*Problem to work on*. Write out the records in full, exactly as given, but without the images.

*Material shown*.
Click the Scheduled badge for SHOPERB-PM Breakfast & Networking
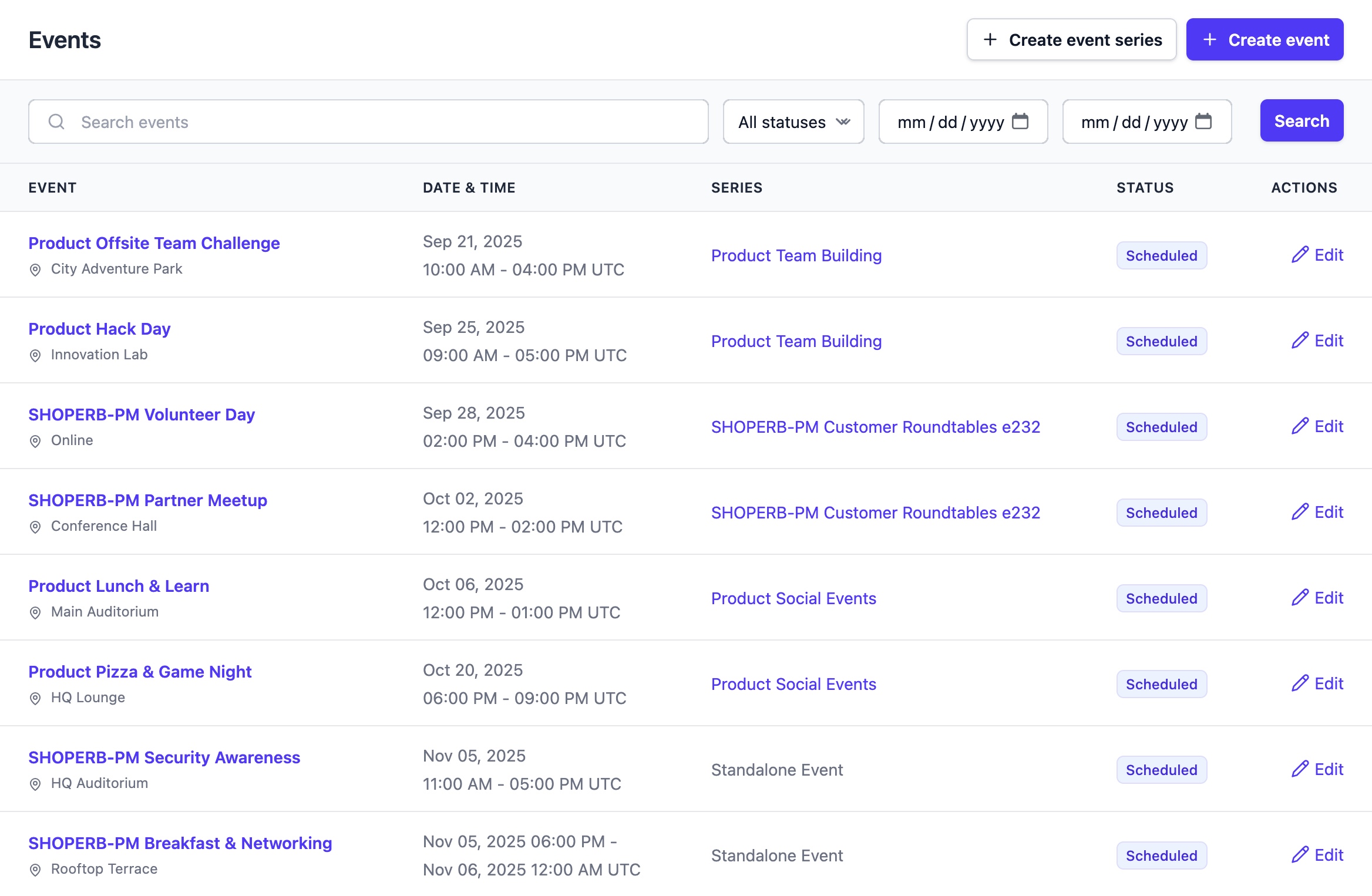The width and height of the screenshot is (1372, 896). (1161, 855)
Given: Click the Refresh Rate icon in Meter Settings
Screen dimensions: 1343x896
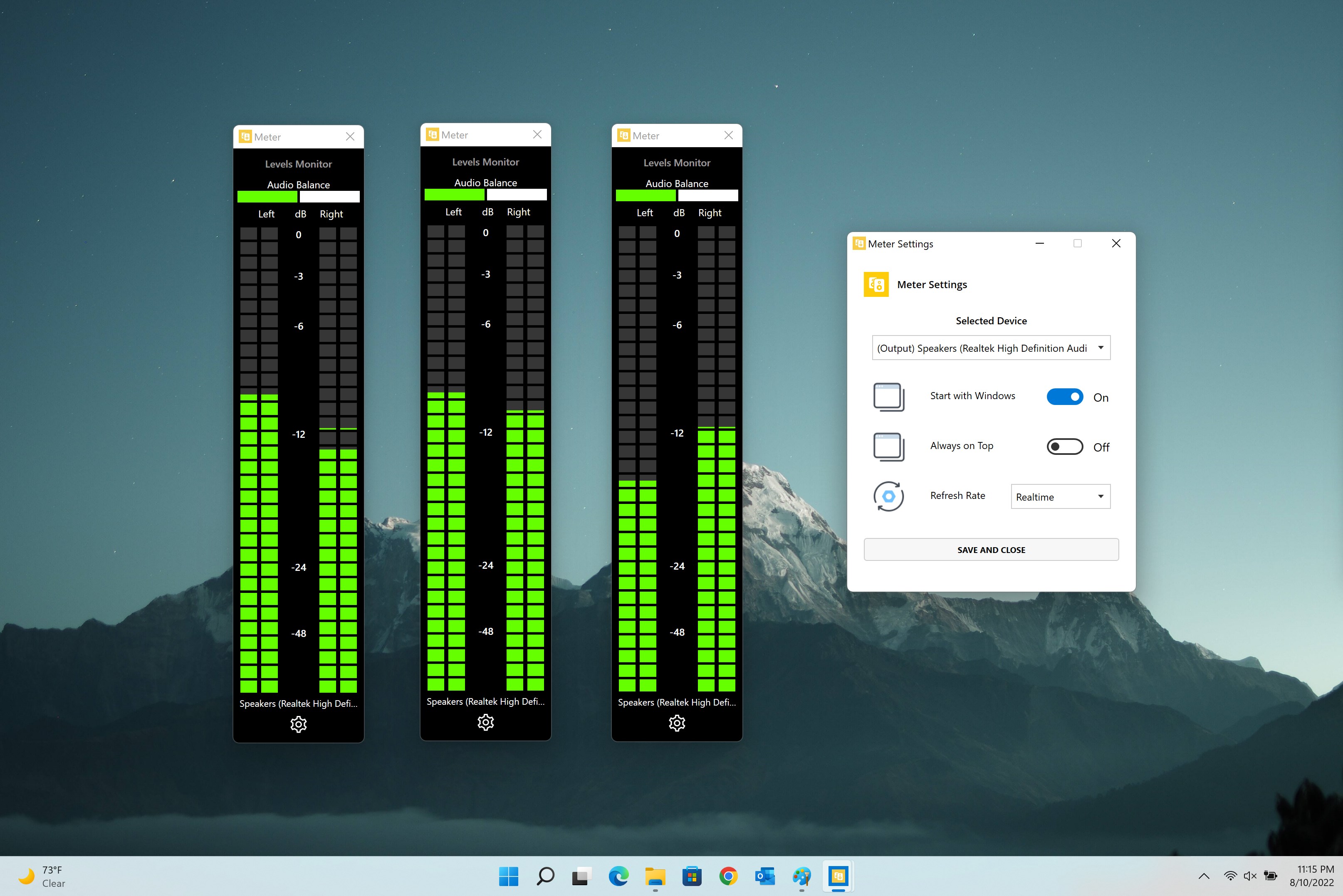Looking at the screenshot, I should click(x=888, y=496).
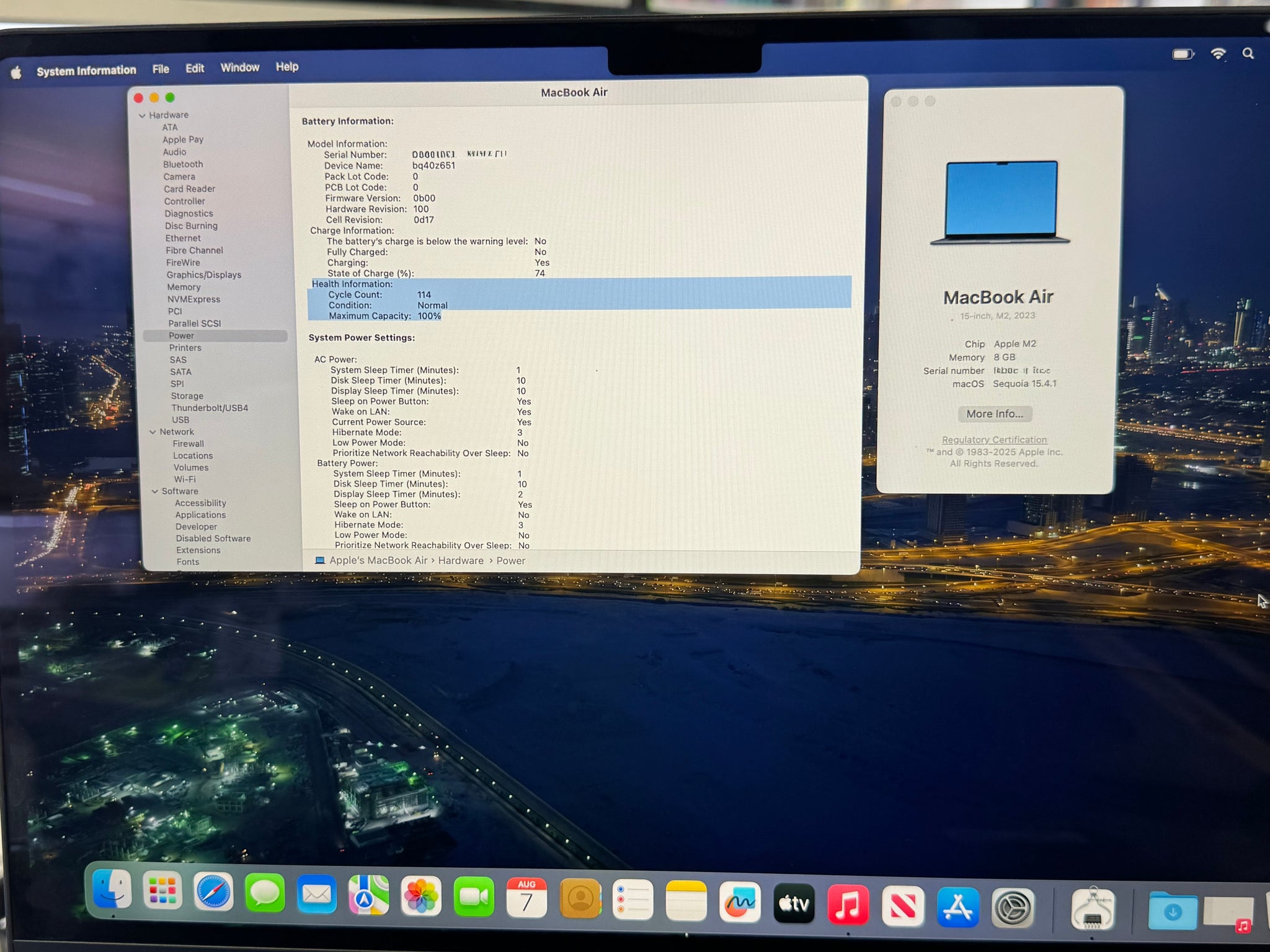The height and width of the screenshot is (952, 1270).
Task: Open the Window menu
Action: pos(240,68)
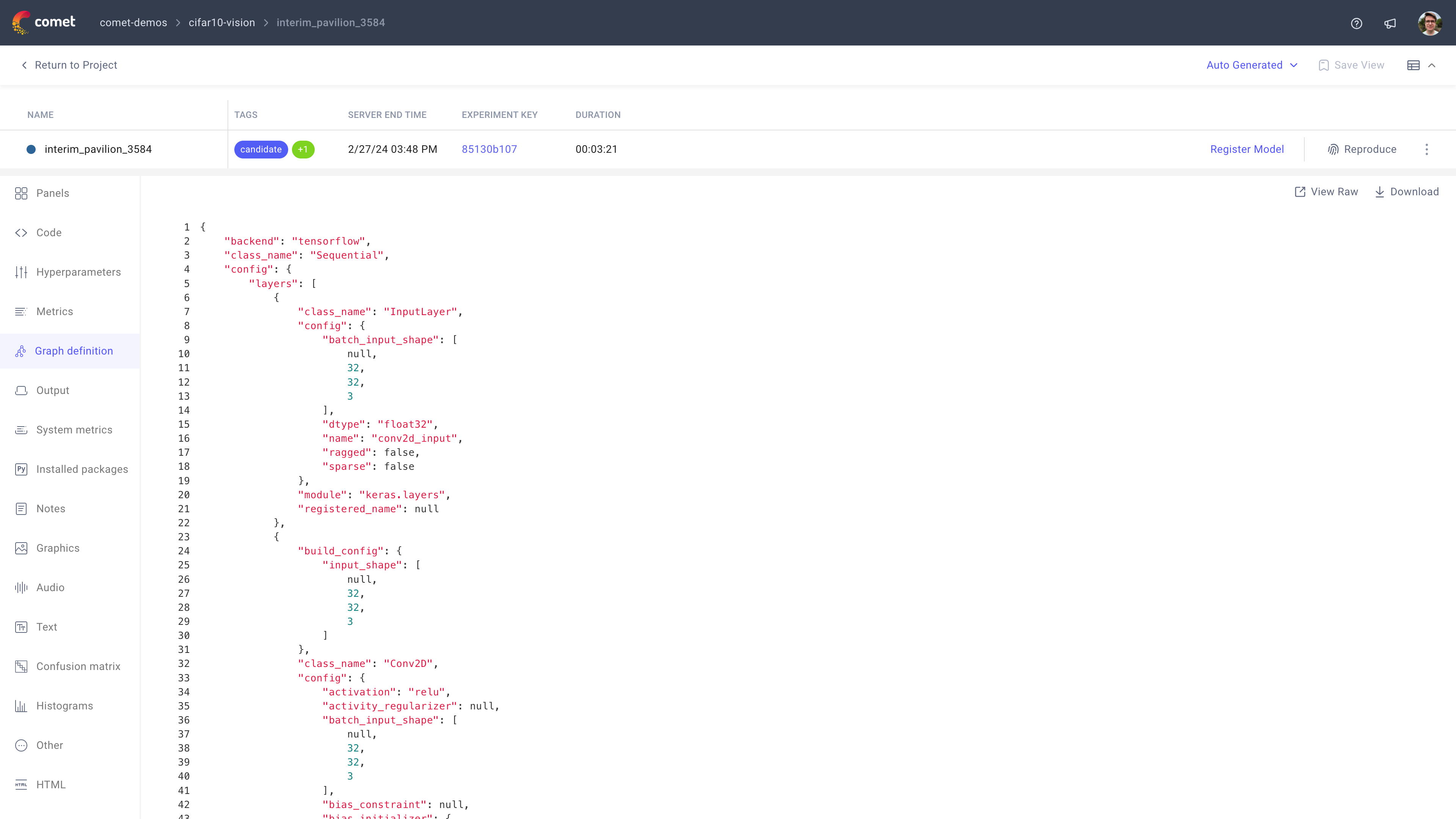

*Answer box*.
Click the Scheduled badge for SHOPERB-PM Breakfast & Networking
The width and height of the screenshot is (1372, 896). (1161, 855)
Given: Click the Refresh Rate icon in Meter Settings
Screen dimensions: 1343x896
Looking at the screenshot, I should click(x=888, y=496).
The height and width of the screenshot is (952, 1270).
Task: Open the Window menu
Action: pos(240,68)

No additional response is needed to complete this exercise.